Why do we say PCA reduces dimensionality? Suppose we have a set of $m$ data points in $n$ dimensional space (they are just vectors of length $n$). As far as I understand Principal component analysis, we want to 'rotate' the data vectors so that two different components are very little correlated and at the same time we want this rotation to cause biggest variance along the axes.
It's just representing those vectors in a different basis. It has been proved that maximum variance is in the direction of the eigenvector with the largest eigenvalue of covariance matrix. So we want the new basis to be those eigenvectors with the largest eigenvalues.
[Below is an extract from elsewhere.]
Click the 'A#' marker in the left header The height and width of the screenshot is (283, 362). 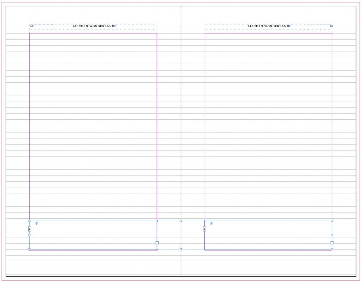click(31, 25)
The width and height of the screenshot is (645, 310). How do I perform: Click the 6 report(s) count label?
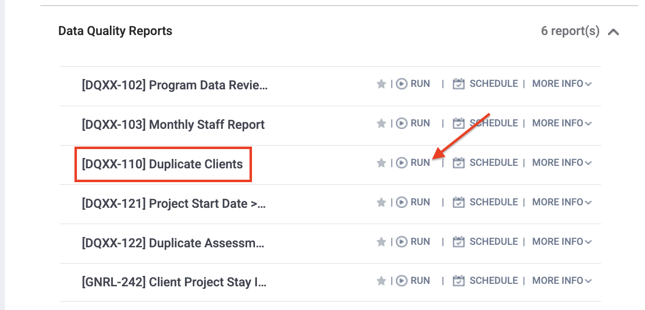pos(570,31)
The eigenvalue says what's the variance along its eigenvector.
But again, why do we say it reduce dimensionality? If I change the basis, I will still have $n$ linearly independent vectors as the basis (they will just be those eigenvectors). I'd be able to reduce dimensionality if for example I knew that the last component in all my data is zero (it has zero variance). But I can't do that, because eigenvalues are always non-zero!
I've been reading about PCA for a few days and still don't grasp it, so I'd rather be given an explicit answer.
 A: You can think about PCA like this:
Let's say we're given a bunch of vectors $x_1,\ldots, x_m \in \mathbb R^n$.
And let's suppose that $n$ is a very large number.
PCA finds a small orthonormal set of vectors $v_1,\ldots,v_d \in \mathbb R^n$
such that each vector $x_i$ is (to a good approximation)
a linear combination of the vectors $v_1,\ldots,v_d$.
Each vector $x_i$ is then described (approximately) by only $d$
numbers (the coefficients in this linear combination),
rather than by $n$ numbers.
Since $d \ll n$, this is a big improvement.
A: basically PCA lets you ignore vectors/dimension which doesn't add enough useful information. It lets you do more simple analysis. Dimensionality is reduced because you are looking at fewer dimensions and losing whatever information is contained in it. Hopefully this is very little information because you chose the new vectors to maximize information/variance in them.
For example, we have 2 dimensions and the data plots like this:

We do PCA and get 1 vector and the data plots like this:

There are two groups in our original data and we are able to just as easily discern them after transforming and throwing out the vertical vector. After PCA we have a 1 dimension set of data, but contains all the information we need, and is that much more simple to work with than the 2D original data.